The global segmentation module can coarsely annotate the tumor lesion regions with a probability map at a threshold of 0.5. Both the probability map and the binary segmentation prediction (thresholded results) are further concatenated with the corresponding input PET/CT images, which are fed into the local refinement module.
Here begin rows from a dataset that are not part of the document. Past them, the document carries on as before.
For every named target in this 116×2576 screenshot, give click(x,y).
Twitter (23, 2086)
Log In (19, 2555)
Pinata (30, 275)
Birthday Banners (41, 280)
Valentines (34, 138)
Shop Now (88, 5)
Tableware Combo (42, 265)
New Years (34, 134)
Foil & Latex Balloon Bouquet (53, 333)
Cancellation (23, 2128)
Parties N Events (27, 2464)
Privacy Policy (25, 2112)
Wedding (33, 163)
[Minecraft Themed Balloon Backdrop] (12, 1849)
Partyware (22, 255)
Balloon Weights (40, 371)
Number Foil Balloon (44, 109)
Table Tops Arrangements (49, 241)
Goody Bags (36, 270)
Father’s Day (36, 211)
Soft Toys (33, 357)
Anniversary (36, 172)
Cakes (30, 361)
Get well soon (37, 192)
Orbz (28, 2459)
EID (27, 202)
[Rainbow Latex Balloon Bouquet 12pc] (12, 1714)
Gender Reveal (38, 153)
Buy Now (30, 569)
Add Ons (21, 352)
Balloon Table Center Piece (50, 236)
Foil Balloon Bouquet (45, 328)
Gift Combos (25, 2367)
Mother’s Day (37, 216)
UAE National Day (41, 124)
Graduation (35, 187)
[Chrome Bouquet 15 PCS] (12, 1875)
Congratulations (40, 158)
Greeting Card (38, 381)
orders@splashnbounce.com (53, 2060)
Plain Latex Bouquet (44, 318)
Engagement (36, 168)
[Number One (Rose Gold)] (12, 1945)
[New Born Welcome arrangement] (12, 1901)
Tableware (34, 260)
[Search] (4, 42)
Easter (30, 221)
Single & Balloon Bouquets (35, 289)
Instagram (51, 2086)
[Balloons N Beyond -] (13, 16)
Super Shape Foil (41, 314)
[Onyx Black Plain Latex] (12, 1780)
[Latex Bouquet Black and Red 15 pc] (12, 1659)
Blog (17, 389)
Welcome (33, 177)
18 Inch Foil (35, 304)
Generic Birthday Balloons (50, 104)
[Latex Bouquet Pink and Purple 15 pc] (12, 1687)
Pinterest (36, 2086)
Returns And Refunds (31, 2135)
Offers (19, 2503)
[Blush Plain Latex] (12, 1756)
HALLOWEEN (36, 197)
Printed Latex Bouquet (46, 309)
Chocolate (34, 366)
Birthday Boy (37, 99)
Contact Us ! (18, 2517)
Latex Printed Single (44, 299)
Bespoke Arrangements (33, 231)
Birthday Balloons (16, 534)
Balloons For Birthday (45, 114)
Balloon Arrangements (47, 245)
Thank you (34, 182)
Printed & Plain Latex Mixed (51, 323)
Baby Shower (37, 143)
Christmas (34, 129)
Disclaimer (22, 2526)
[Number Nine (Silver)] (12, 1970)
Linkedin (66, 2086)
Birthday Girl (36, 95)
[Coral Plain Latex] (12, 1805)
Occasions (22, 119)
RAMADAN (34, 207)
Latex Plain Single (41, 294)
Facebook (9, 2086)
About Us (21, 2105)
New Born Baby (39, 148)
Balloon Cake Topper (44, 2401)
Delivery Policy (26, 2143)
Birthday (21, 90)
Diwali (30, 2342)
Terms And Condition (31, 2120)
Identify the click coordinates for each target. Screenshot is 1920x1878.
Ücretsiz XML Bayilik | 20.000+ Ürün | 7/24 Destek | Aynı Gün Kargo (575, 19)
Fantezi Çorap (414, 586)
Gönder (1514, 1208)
The backbone of the local refinement module is a 2D U-Net [15] with 5-channel imaging data as input (i.e., paired PET/CT images, global tumor probability map, and global binary segmentation prediction). A pixel-wise mean squared error (MSE) loss and a cross-entropy loss [1] are combined as $\operatorname{Loss}_{LRM}$ and used to compare the predicted segmentation outputs with the tumor ground-truth mask such that the false positive regions can be removed from the global segmentation with:

\operatorname{Loss}_{LRM}=\frac{1}{N}\sum_{i=1}^{N}\left\{\left(g_{i}-p_{i}\right)^{2}-\left[g_{i}\log p_{i}+\left(1-g_{i}\right)\log\left(1-p_{i}\right)\right]\right\}

(2)

2.4 Implementation Details

Our method was implemented with PyTorch [12] using one NVIDIA GeForce GTX 2080Ti GPU. Our model was initialized using the approach presented by He et al [7], and an adaptive-moment estimation with decoupled weight decay (AdamW) [10] was used for network optimization. During the training phase, the batch size was set to 8 and the learning rate was set to 0.0001 using a cosine annealing schedule. Data augmentation techniques were in real-time to avoid overfitting. The used data augmentation techniques are random rotation (90°, 180°, or 270°) in the axial axis and randomly flipping in one of the two axes (sagittal and coronal).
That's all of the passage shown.